My footsteps quicken as I search for the way out, arrows now turning against me of their own accord and leading me back from where I have come. A cry of my own catches in my throat. I have been trapped. I am to remain. But finally, a path to freedom emerges, freedom that they grant me but cannot provide for themselves. It is selfless and kind, an act not made in desperation, hoping that they will cull favour with me and ensure my return, but instead an act of forgiveness and of mercy.

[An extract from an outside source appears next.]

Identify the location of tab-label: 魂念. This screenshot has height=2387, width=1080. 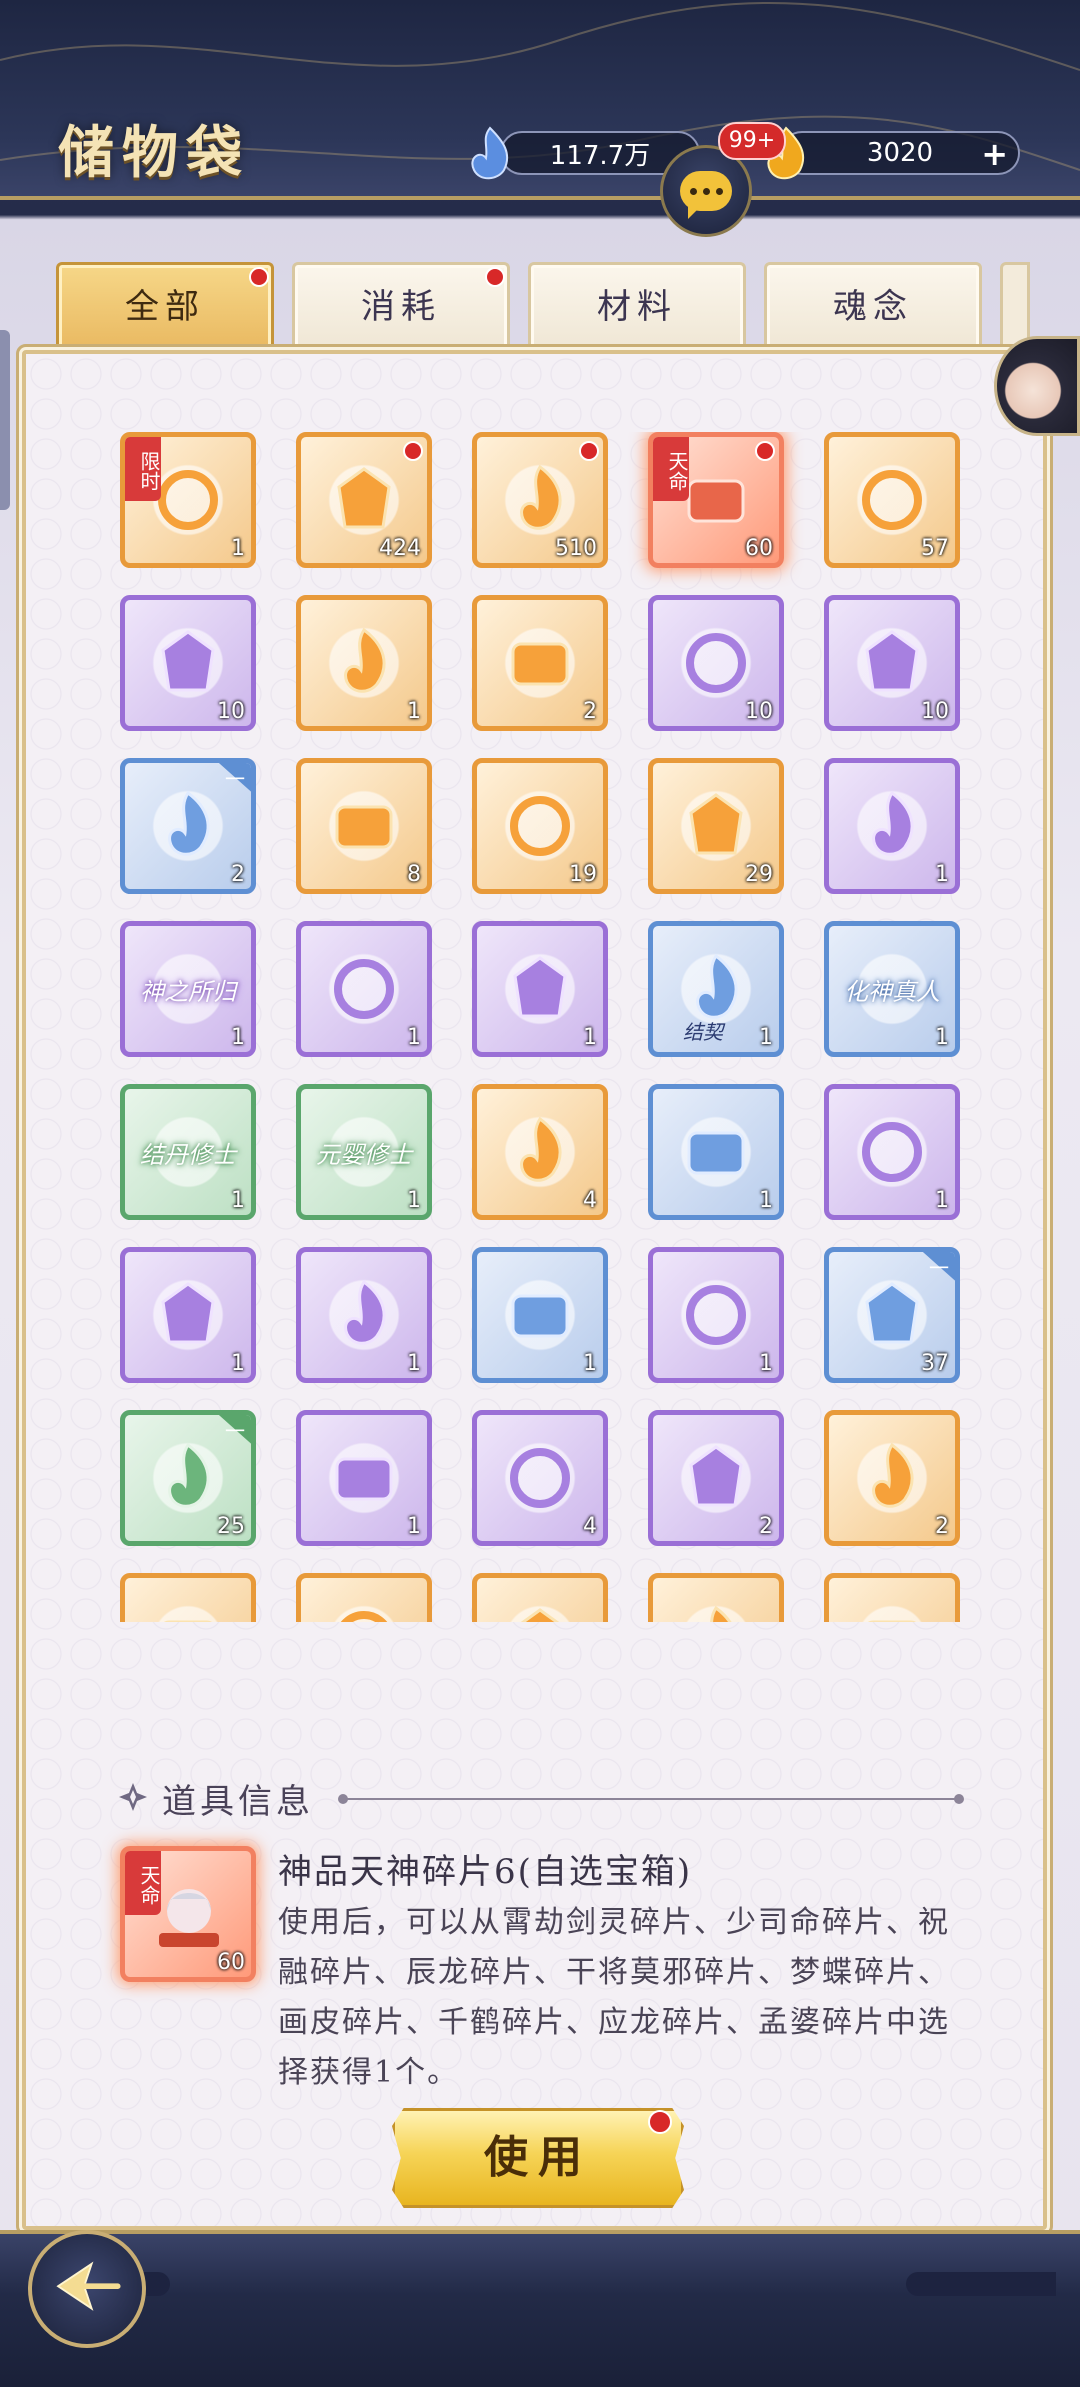
(873, 307). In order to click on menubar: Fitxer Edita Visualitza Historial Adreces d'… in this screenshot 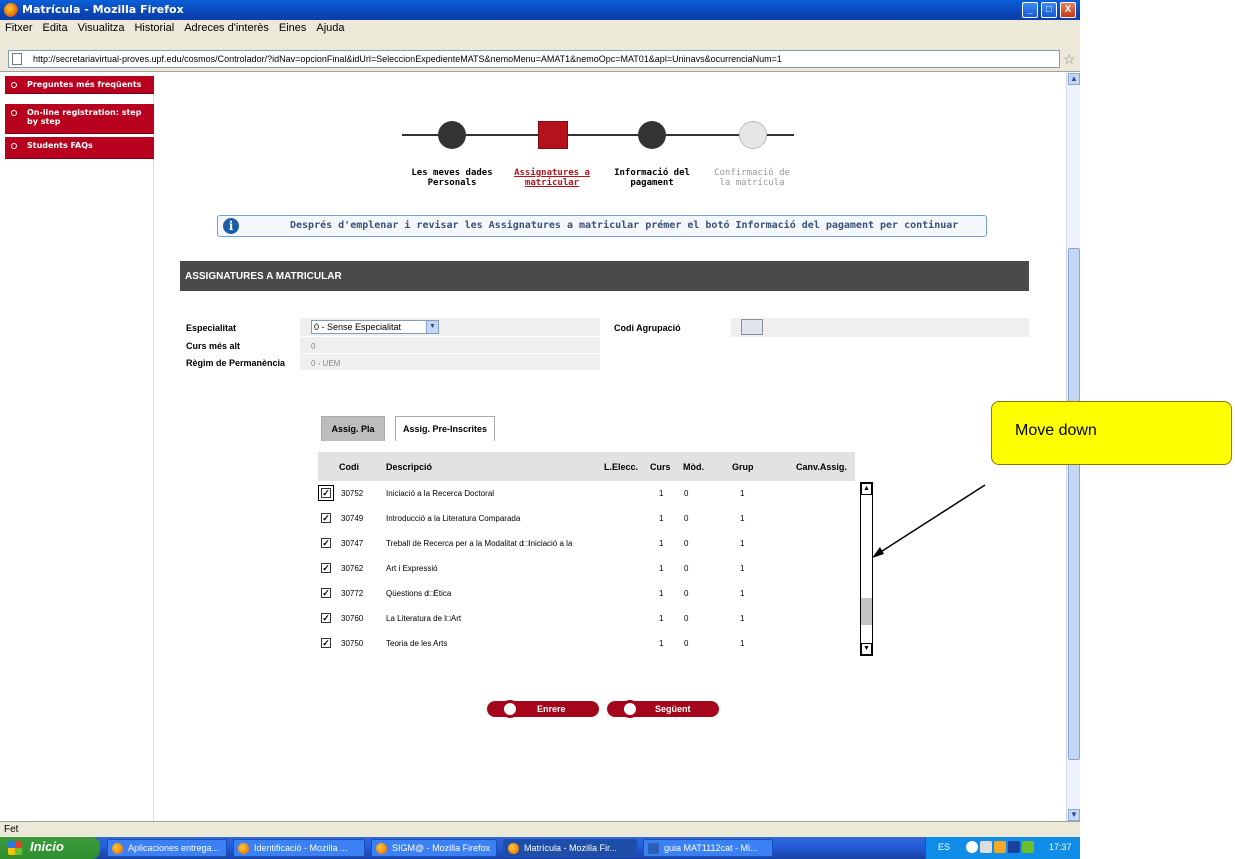, I will do `click(540, 28)`. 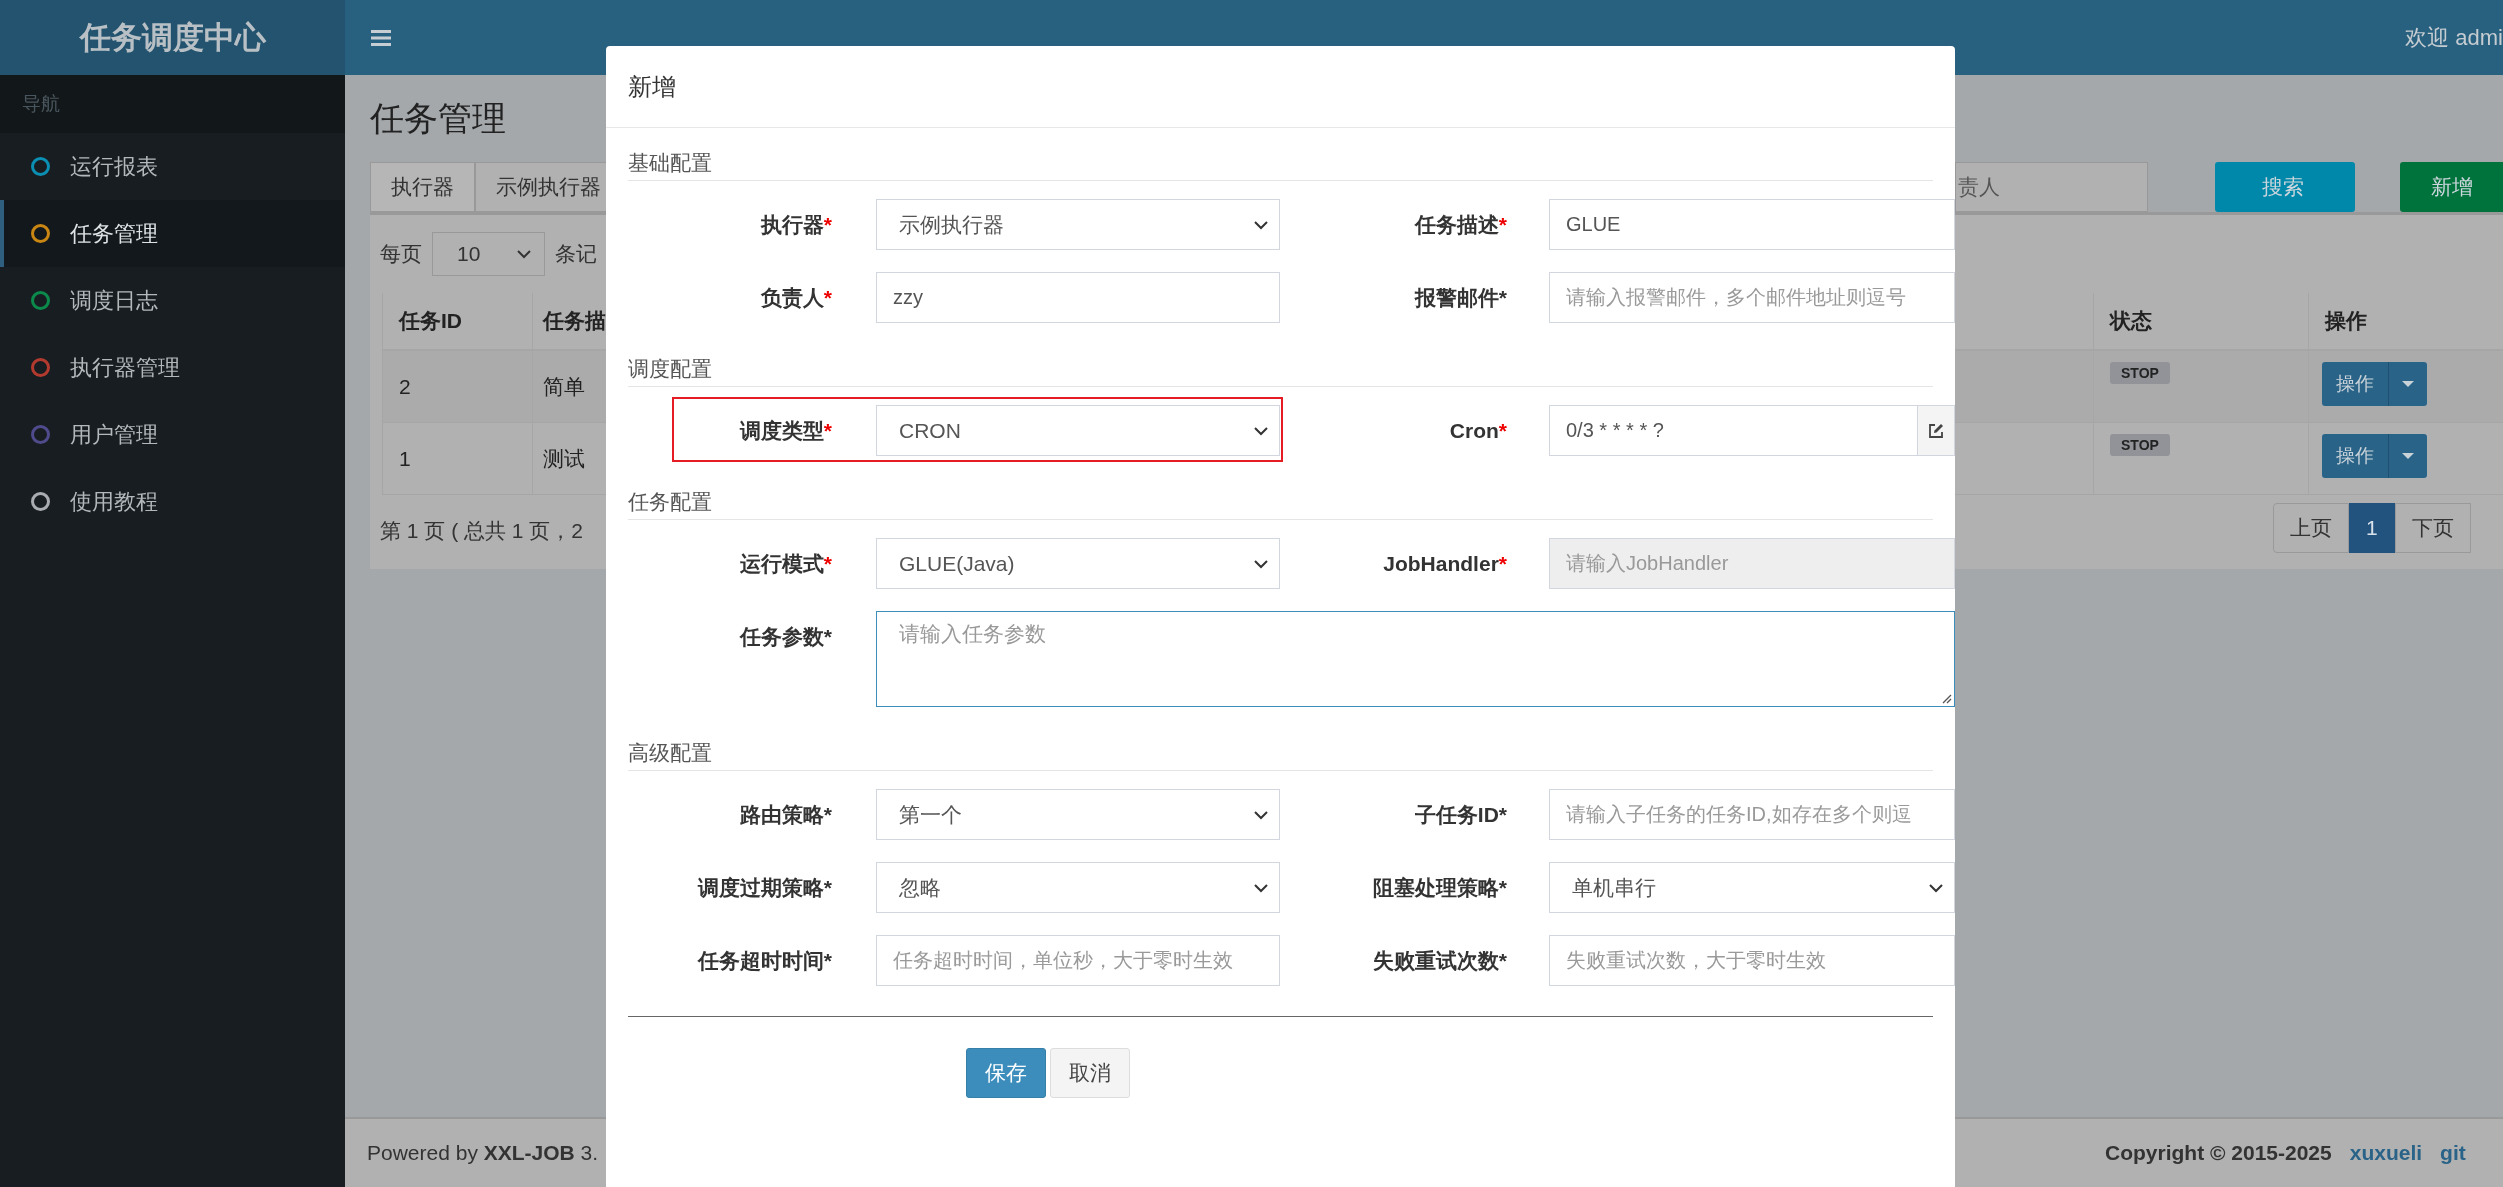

I will return, I decide. I will bring some small bit of life to this place one day. But as I hasten back toward the exit, down to the warehouse that holds the only truly hopeful creatures in this wretched place, I spy a pair of shoes set neatly on a rack, and I stoop down to tie the scattered laces. For now I can do no more than this and hope that one day I will fulfill my promise of return, but even this small act has made me feel that I have done something memorable, something that the rest will see as a sign of good faith. Looking down at those shoes, laces tied for the first time, I feel satisfaction, and I sense a lift in my spirit as I walk away. And I may be crazy, having already spent too much time in this curious land, but I believe I caught the hint of a smile on those shoes after all.